Verilen Metin>
◇ ◇ ◇ ◇ ◇

Etgar Keret çağdaş edebiyatının dünyadaki en önemli temsilcilerinin başında gelmekte. İsrailli yazarın kitapları şimdiden 30’dan fazla dile çevrilmiş durumda. Tel-Aviv doğumlu yazarın sinemayla da yakın bir ilişkisi var. Kendisinin yönetmenlik denemelerinin haricinde, Kneller’in Mutluluk Kampı adlı öyküsü geçtiğimiz yıllarda sinemaya uyarlanmıştı. Oyuncu kadrosunda Tom Waits de yer almıştı.
Keret’in kendine has oyunbaz bir dünyası var. Kısa, absürt ve kara mizahın sınırlarında bir edebiyat anlayışı var. Çivisi çıkmış dünyada kanatsız uçmak isteyenler, muza basıp yere düşenler, kafalarına pencere önü çiçeği düşenler onun hikâyelerinin baş aktörleri olmakta. Özetle Keret’in karakterleri, dünyanın ve yaşadığımız çağın amansız saldırıları karşısında tedirginlikle kendilerine yer bulmaya çalışan öz-hakiki bahtsızlar olarak değerlendirilebilir.
Keret’in kitaplarında öne çıkardığı bir önemli konu da Orta Doğu’da yaşamanın zorlukları üzerinedir. Bir an bile olsun tansiyonun düşmediği coğrafyada, çatışma ihtimalinin ya da sokağın ortasına düşebilecek bomba korkusuyla yaşamanın yansımaları onun metinlerinde tüm çıplaklığıyla görülür. Yaşamın giderek ağırlaştığı bu ortamda gerekse Arap olmanın gerekse de İsrailli olmanın tüm açmazları ortaya dökülür onun hikâyelerinde. İçerisine hapsolduğumuz bu garip çağda tüm bu yaşananlar da absürt bir hal alır, kara komik bir öyküye hatta dönüşür. Şehirlere düşen bombalar çocuklar için oyun alanı olur, işin en yoğun saatleri hava saldırısı alarmı nedeniyle kesintiye uğrar. Hayatın kırılganlığı bu kadar şeffaflaşması karşısında Keret’in karakterleri ancak olayları hafife alarak direnmeye çalışır hatta yeri gelir hikâyenin ana öznesi kendisi olur; tıpkı Yedi Güzel Yıl kitabında olduğu gibi.

◇ ◇ ◇ ◇ ◇

Veri Bölümü>
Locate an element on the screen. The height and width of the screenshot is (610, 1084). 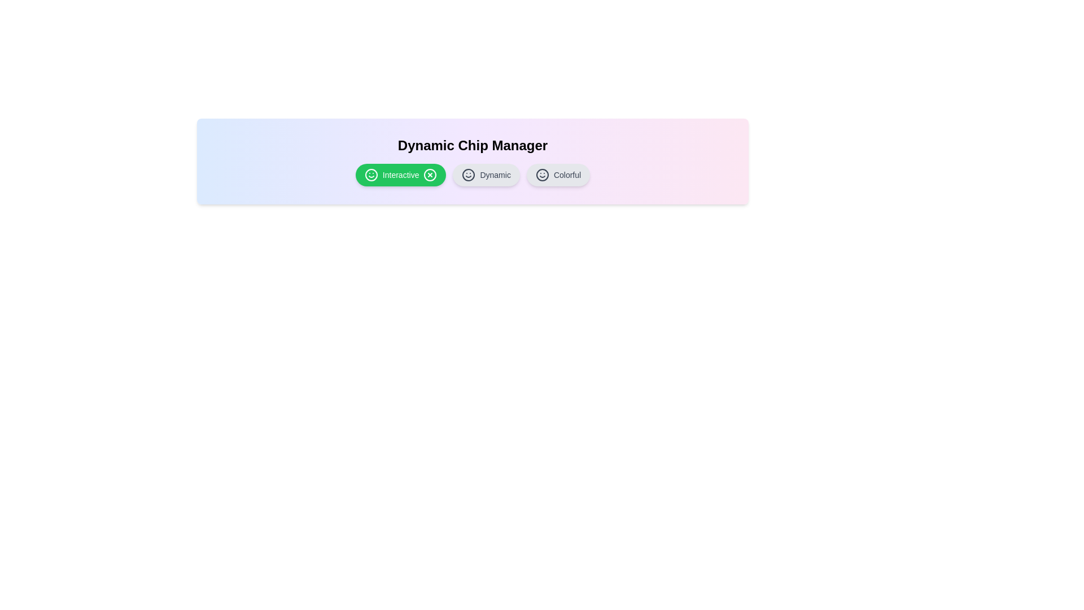
the chip labeled Dynamic is located at coordinates (486, 174).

◇ ◇ ◇ ◇ ◇

Görev 1>
Etgar Keret hakkındaki metni iki cümleyle özetleyin.
Görev 2>
Etgar Keret hakkındaki metinden bir bölümü aynen yeniden yazın: "Keret’in kendine has" sözcüklerinin geçtiği yerden başlayıp "bahtsızlar olarak değerlendirilebilir." sözcüklerinden sonra durun.
Görev 3>
Etgar Keret hakkındaki metni, son cümlesinden sonrasını yazarak sürdürün.
Satırlar, metinden bağımsız ayrı bir malzemedir.

Görev Çıktısı 1>
Etgar Keret, kitapları 30'dan fazla dile çevrilmiş, sinemayla da yakın ilişkisi olan İsrailli bir yazardır ve kısa, absürt, kara mizahın sınırlarında bir edebiyat anlayışına sahiptir. Hikâyelerinde Orta Doğu'da çatışma ve bomba korkusuyla yaşamanın zorluklarını işler; karakterleri ise olayları hafife alarak direnmeye çalışır.

Görev Çıktısı 2>
Keret’in kendine has oyunbaz bir dünyası var. Kısa, absürt ve kara mizahın sınırlarında bir edebiyat anlayışı var. Çivisi çıkmış dünyada kanatsız uçmak isteyenler, muza basıp yere düşenler, kafalarına pencere önü çiçeği düşenler onun hikâyelerinin baş aktörleri olmakta. Özetle Keret’in karakterleri, dünyanın ve yaşadığımız çağın amansız saldırıları karşısında tedirginlikle kendilerine yer bulmaya çalışan öz-hakiki bahtsızlar olarak değerlendirilebilir.

Görev Çıktısı 3>
Keret’in Yedi Yılı
Yedi Güzel Yıl, 2013 yılında Siren Yayınları tarafından Avi Pardo çevirisiyle yayımlanmıştı. Kitap, Etgar Keret’in oğlu Lev’in doğmasıyla birlikte yaşadığı yedi yılı anlatıyordu. Yazarın bize anlattığı kısa öyküler de yedi yıla bölünmüş. Her yılda Keret’in hayatına dair farklı bir duruma ve atmosfere tanıklık ediyoruz. Kitap, Keret’in oğlunun doğduğu dönemle ve Ansızın, Aynı Şey öyküsüyle başlıyor. Ansızın, Aynı Şey, terör saldırıları esnasında doğumhanede olmak durumunda kalan Keret çiftinin yaşadığı durumla alakalı bir öykü. Hastanenin gergin atmosferinde doğumun gerçekleşmesi ve yaşananların acayiplikleri Keret’in kaleminden dökülüyor. Bir taraftan yaralılar diğer taraftan Keret ailesinin son ferdi Lev’in dünyaya gelişi aynı anda geliyor. Hastanede çalışanların bu yaşananları kanıksamaları, normalleştirmeleri işin absürt tarafını oluşturuyor. Hastane çalışanları için terör saldırısı herhangi bir vakaya dönüşmüş durumda. Diğer taraftan hayat devam ediyor, dünyaya meraklı gözlerle bakanlar aramıza katılabiliyor. Eşi, böyle bir dünyaya çocuk getirme tedirginliği içinde Keret ise her şeye rağmen umutlu olanlardan elbette “Onu sakinleştirmeye, endişe etmek için hiçbir neden olmadığını söylemeye, o büyüyünceye kadar Ortadoğu’da her şeyin yoluna gireceğine ikna etmeye çalışıyorum; barış gelecek, terör saldırıları bitecek ve kırk yılda bir de olsa olup bitenleri mükemmel bir biçimde ifade edebilecek özgün, farklı bir bakış açısına sahip birileri bulunacak”.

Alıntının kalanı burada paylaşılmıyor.